There’s nothing pretty about the Cross. It’s a brutal form of capital punishment. The way Christ died for us was violent from the moment the night of the arrest began. He sweat blood while praying, yet still healed the ear of the soldier who arrested Him. He endured questioning and being paraded around and mocked. Christ took on a crown of thorns and a horrid lashing with the whip. He bore the Cross to Calgary, falling three times but getting up each time and enduring the suffering.
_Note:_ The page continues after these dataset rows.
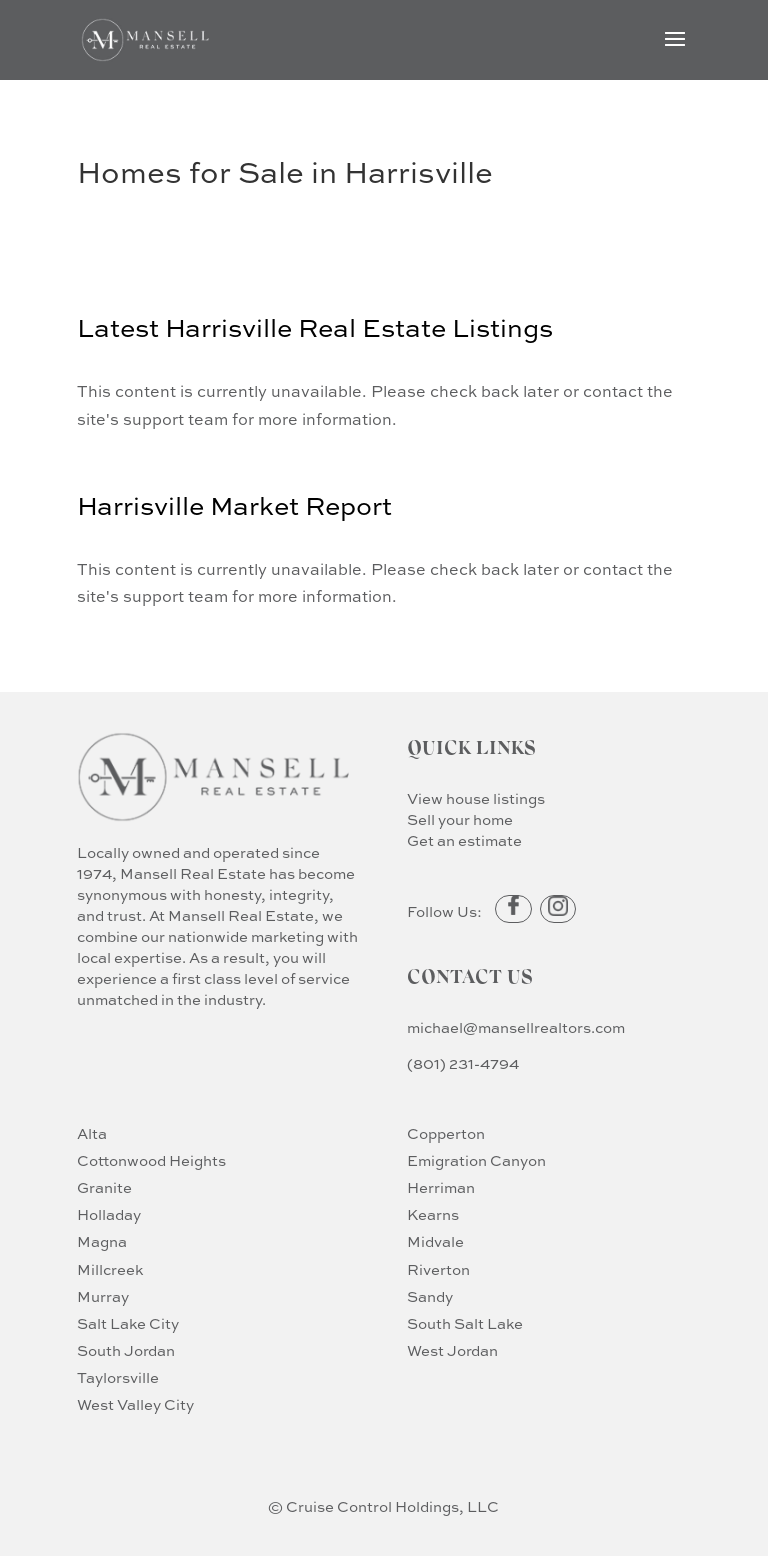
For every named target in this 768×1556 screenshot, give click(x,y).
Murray (103, 1297)
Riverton (438, 1270)
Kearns (433, 1215)
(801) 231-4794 (463, 1064)
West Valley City (135, 1405)
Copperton (446, 1134)
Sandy (430, 1297)
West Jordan (452, 1351)
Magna (102, 1242)
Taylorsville (118, 1378)
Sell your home (460, 820)
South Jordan (126, 1351)
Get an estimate (464, 841)
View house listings (476, 799)
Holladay (109, 1215)
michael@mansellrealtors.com (516, 1028)
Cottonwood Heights (151, 1161)
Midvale (435, 1242)
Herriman (441, 1188)
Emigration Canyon (476, 1161)
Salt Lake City (128, 1324)
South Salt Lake (465, 1324)
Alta (92, 1134)
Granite (104, 1188)
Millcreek (110, 1270)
On the Cross, amidst the final moments, He asked the Father to forgive those who tormented Him. His love never faltered. He never turned away from us. He took on the Will of the Father out of love for God and man. Christ became the Sacrificial Lamb.
Adoring in the Ugliness
Not all love is pretty. Some love is ugly. Sometimes we love right in the muck of life. We love our kids when they get sick. We love our spouses when they lose a job. When times are tough, we’re still called to love. We love during old age and all of its ugliness. Sometimes loving in the ugliness of life is harder than we want it to be. Some relationships don’t survive. Those that do can be scarred. It’s difficult, but to truly love and adore is not meant to be easy.
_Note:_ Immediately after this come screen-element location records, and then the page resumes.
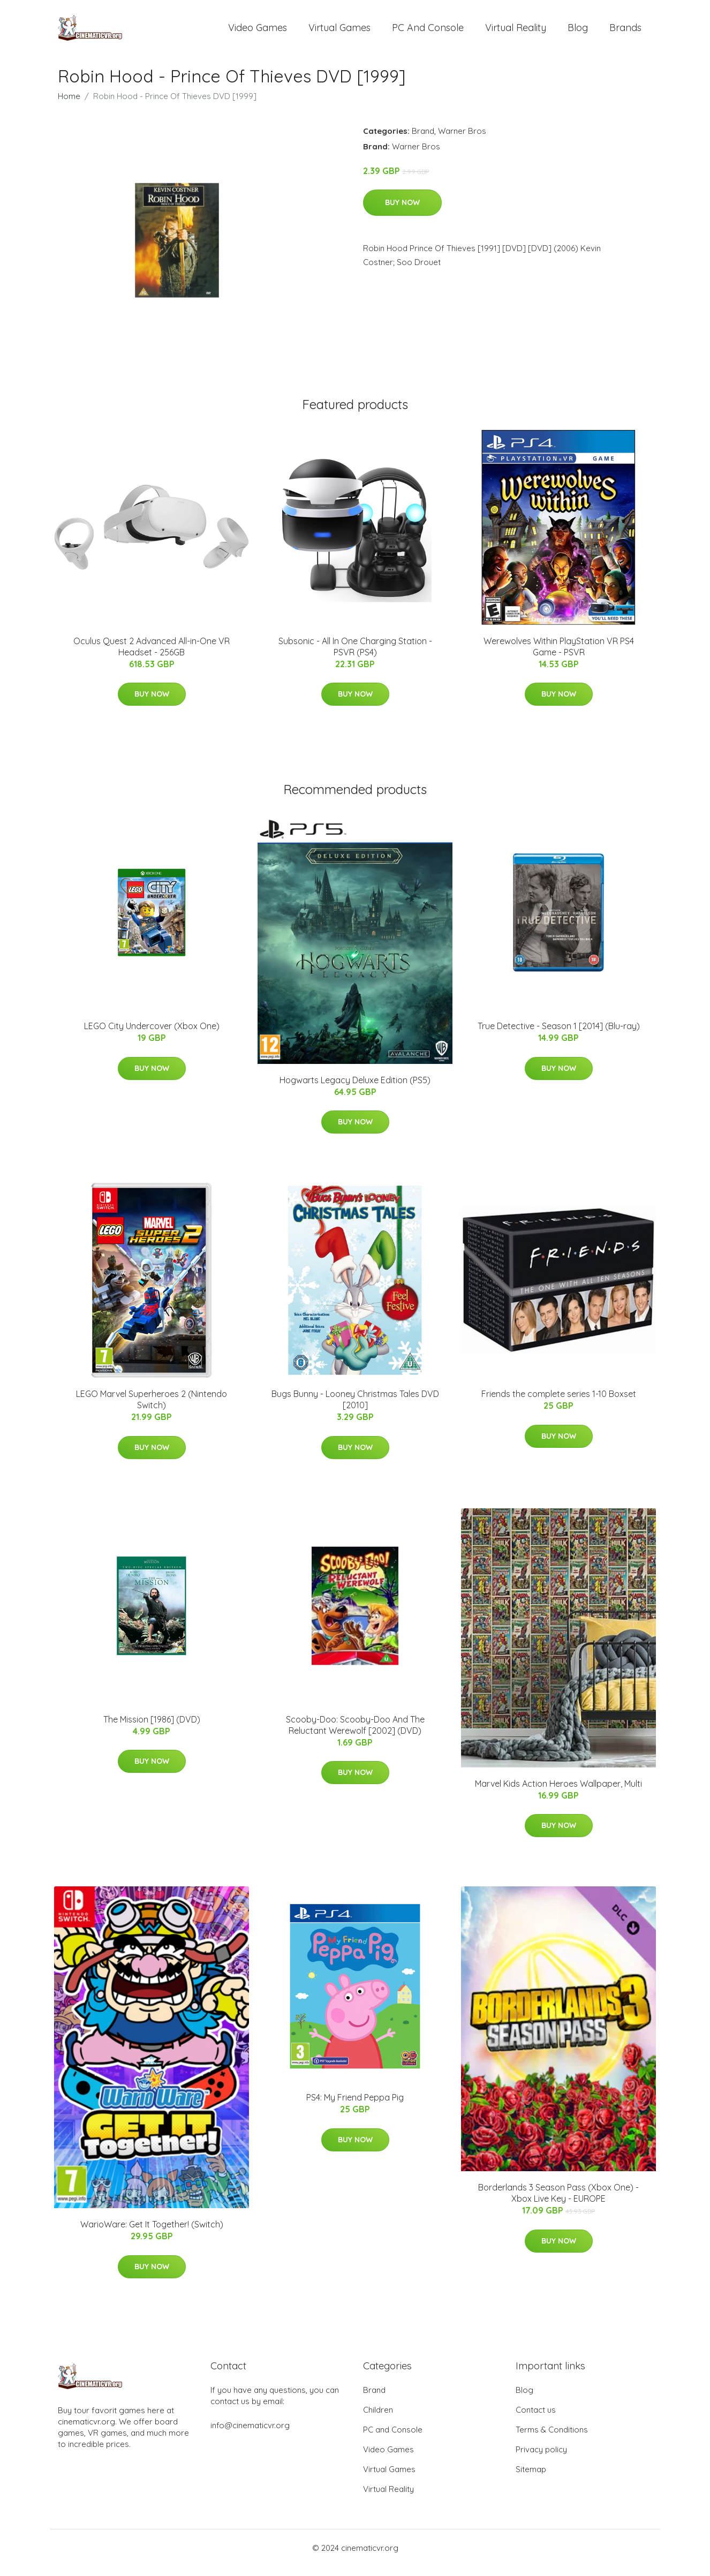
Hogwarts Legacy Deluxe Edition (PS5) (355, 1089)
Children (378, 2419)
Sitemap (531, 2479)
Christ’s love for us was not and is not easy. (I, for one, don’t make it easy; I’m working on that.) Yet still Christ loves us as the Father loves us. His love is free and we are called to do the same. It’s the real meaning of being created in His Image, to love unconditionally, that sacrificial love, mimicking Christ’s love and suffering for us.
True Love
As Lent approaches, let’s think of ways to increase our love for God and for each other. Lent is a time of inward reflection, sacrifice, and contemplation of Christ’s suffering. Can we make it a time to increase in love as well?
We can never love as strongly as God loves, but our imitation should pull us to our knees, so that our suffering is united to Christ’s suffering. If we can adore Christ in the manger, we must also adore Him on the Cross. If we love in the joys and happiness of life, we must also love through the ugliness.
That is, after all, what true love really is.